CHICAGO – Jurgen Klinmann’s in perfect health, but that won’t keep him from being quarantined from his team during Sunday afternoon’s Gold Cup final at Soldier Field (4 pm ET, Fox/Univision, live chat on MLSsoccer.com).

Clearly, saying sorry doesn’t cut it with the CONCACAF Disciplinary Committee, which handed down a one-game suspension late Friday night after Klinsmann was dismissed in the 87th minute against Honduras in the semifinal for “showing dissent towards the referee by throwing the ball in a violent manner.”

The US boss won’t be allowed on the bench or in the team’s locker room. Radio communication is prohibited as well. During his press conference on Saturday, Klinsmann said assistant coaches Andreas Herzog and Martin Vasquez will share coaching responsibilities on the bench.

“It is what it is,” he said simply.

It remains to be seen if interaction with the bench via cell phone falls outside CONCACAF’s restrictions, but either way there will be none of the fist pumps or jubilant celebrations American fans have come to enjoy during this Gold Cup run.

Instead, Klinsmann will have to watch from afar as his team attempts to win their first trophy since he was hired following a Gold Cup final loss to Mexico in 2011. He’ll be in the stadium, no doubt, but there’s no pretending that’s the same as being in his customary spot in the coach’s box.

“Well, we’re obviously disappointed,” Landon Donovan said. “This month has been about a group of 30 to 40 people together doing something special. You would hope that every avenue is taken to keep someone from being a part of a final.

"As a player, coach, staff member, it’s one of the biggest things in your career. You would hope that every measure is taken to allow people to be a part of it. Unfortunately, that’s not the case here, so we’re all disappointed.”

Prior to training on Saturday, the issue hadn’t been addressed on a team level. But in a sign of the times, striker Eddie Johnson said most of the team had learned Klinsmann’s fate via Twitter.

And although they had held out hope that the CONCACAF Disciplinary Committee might spare their coach considering the circumstances, Johnson said nobody was equating Klinsmann’s absence on the field to a lack of direction.

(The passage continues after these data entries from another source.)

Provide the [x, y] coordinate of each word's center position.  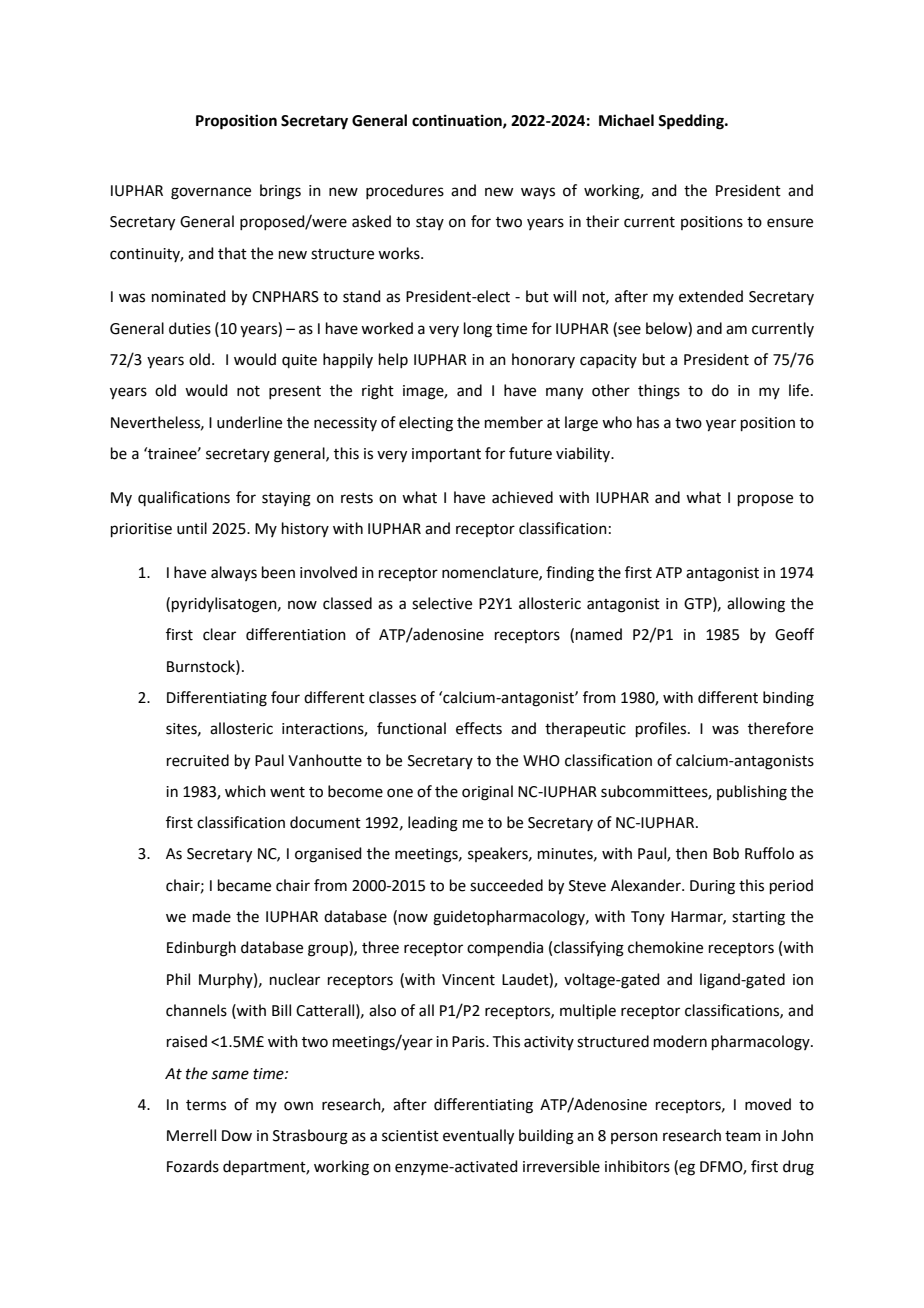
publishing [752, 793]
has [648, 422]
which [245, 791]
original [487, 793]
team [743, 1136]
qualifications [184, 498]
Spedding [692, 122]
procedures [405, 191]
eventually [478, 1137]
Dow [237, 1136]
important [446, 455]
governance [211, 193]
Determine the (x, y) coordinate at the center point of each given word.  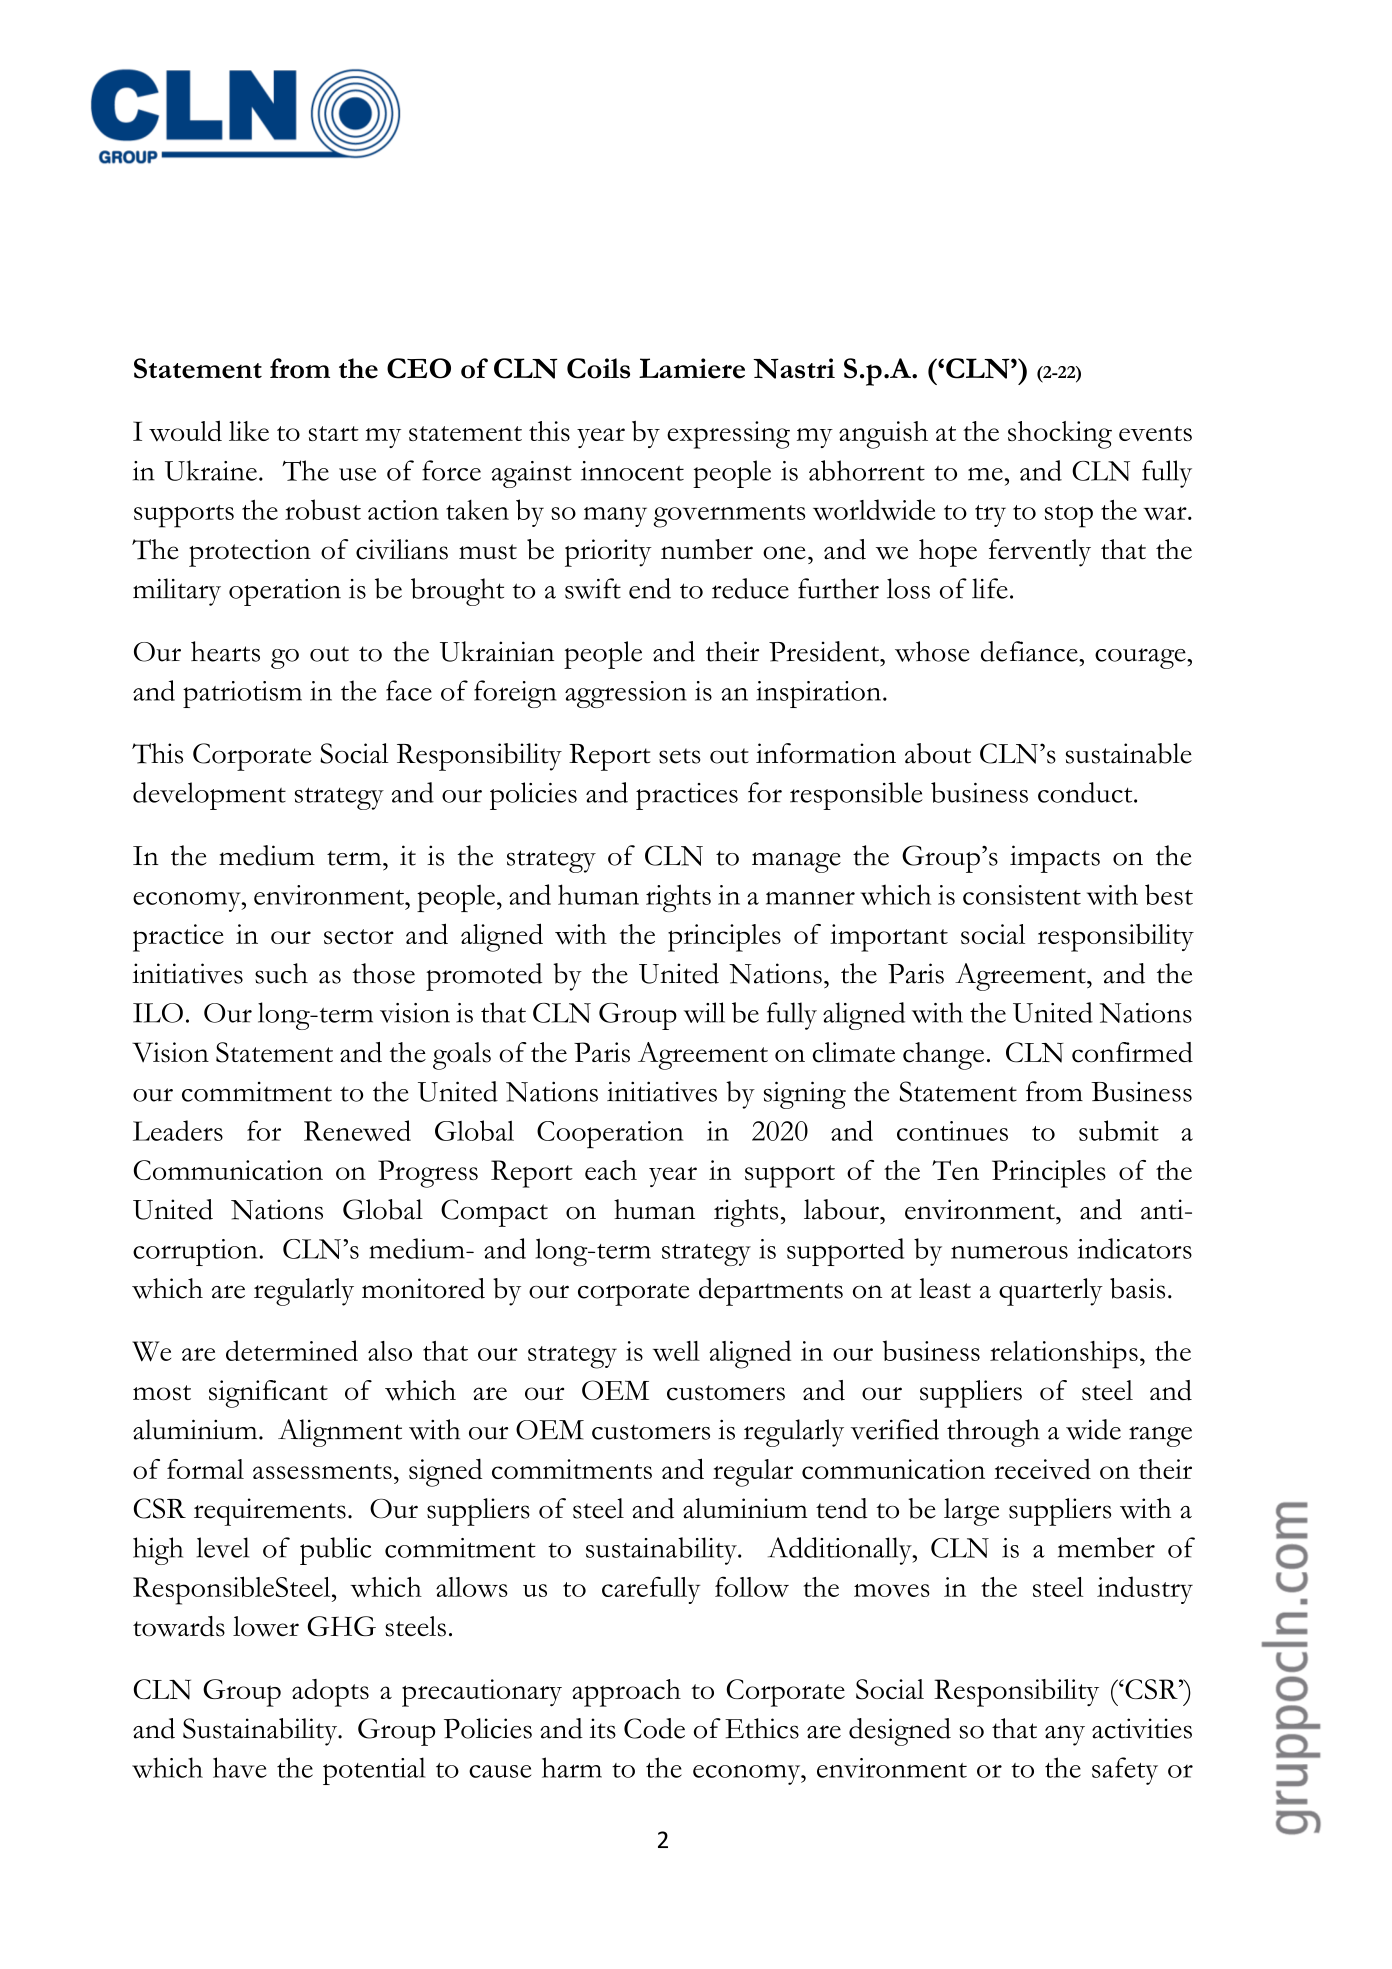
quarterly (1051, 1292)
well (676, 1351)
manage (796, 862)
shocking (1060, 435)
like (249, 431)
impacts (1055, 859)
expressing (728, 435)
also (390, 1351)
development (209, 796)
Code (654, 1728)
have (240, 1767)
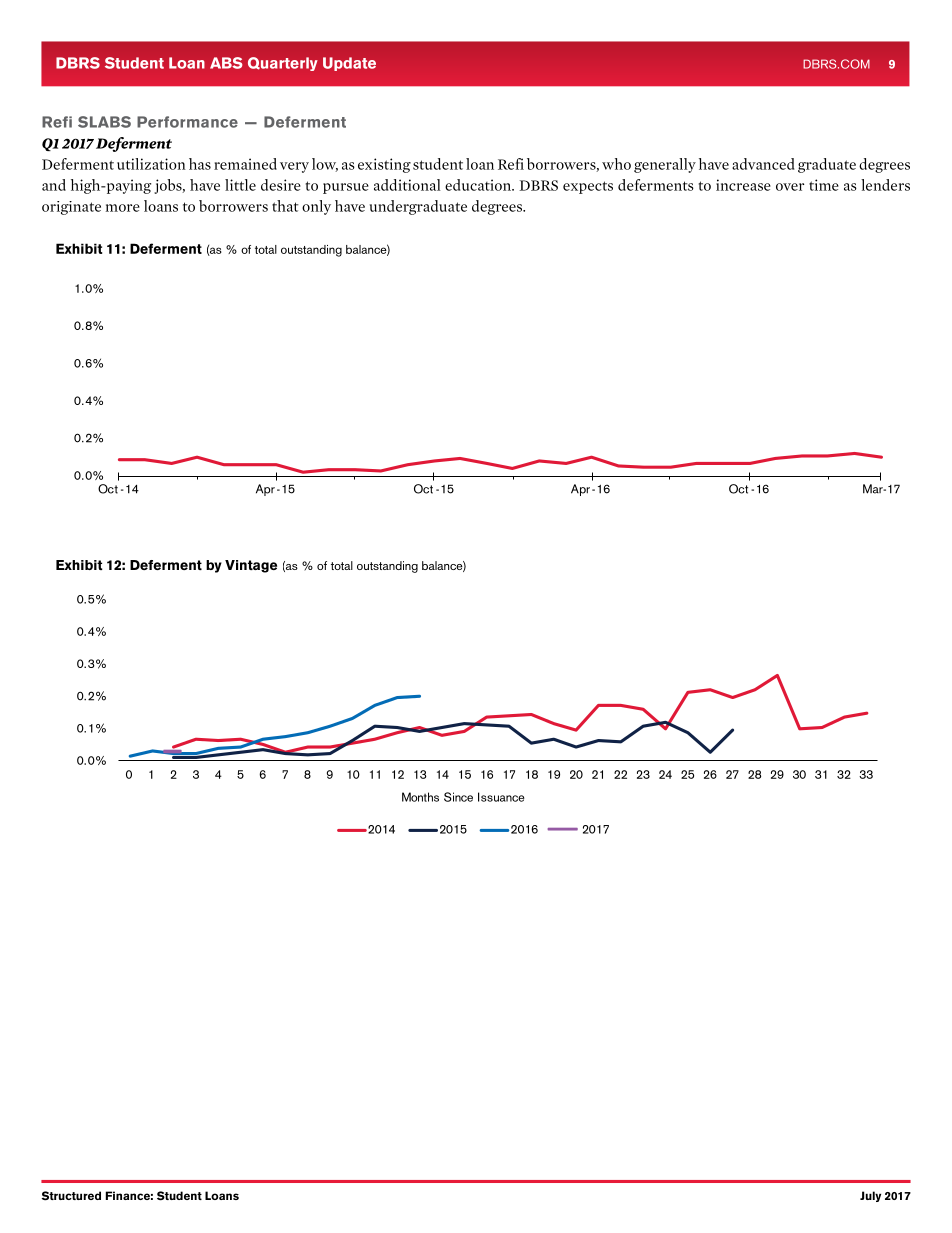 The height and width of the screenshot is (1233, 952). Describe the element at coordinates (251, 566) in the screenshot. I see `Vintage` at that location.
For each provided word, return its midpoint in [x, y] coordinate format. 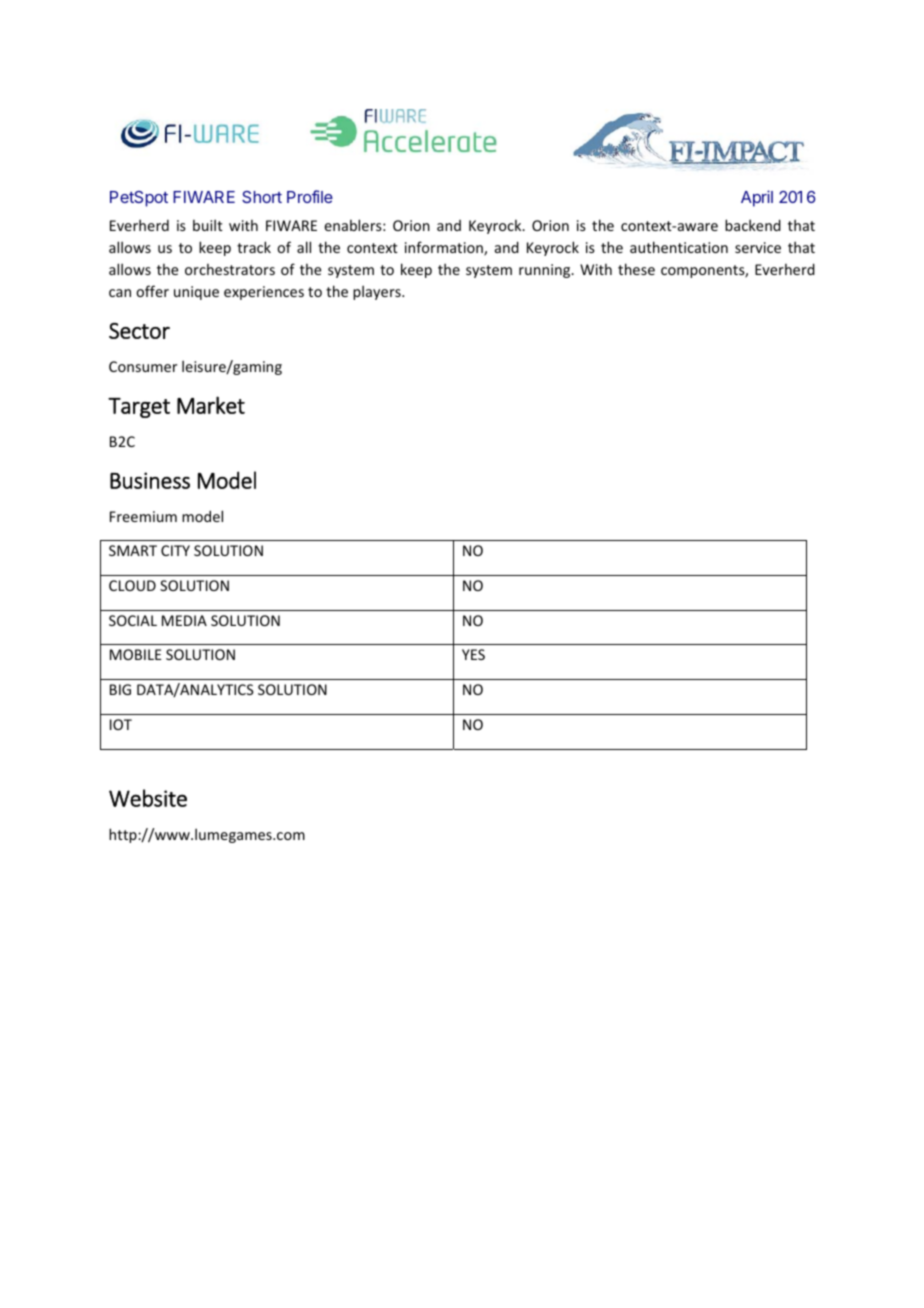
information [445, 248]
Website [148, 798]
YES [473, 654]
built [208, 225]
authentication [679, 247]
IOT [121, 724]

“We already knew after the game that is was a potential chance that he might be suspended,” Johnson said. “We did a lot of wishful thinking and were hoping that he was going to be on the field in an important game like this. But it’s football. Things happen. As a national team, I think you can watch throughout the tournament that this team is well prepared for whatever circumstances we’ve got to face.”

Minutes earlier, Klinsmann had echoed that very thought, emphasizing that the team would depart the bus at Soldier Field prepared for any scenario facing them. He’s spent the past month – two years even – making sure of that.

If nothing else, Klinsmann’s absence may stir something in his players. He may not be able to guide his players from the touchline, but that would certainly be forgotten if he’s able to celebrate there with them after the final whistle.

“We’re going to use it as a little bit of a rallying cry,” Donovan said. “We’ve built something really special here, and we want Jurgen to be a part of it. We want to win the trophy tomorrow.”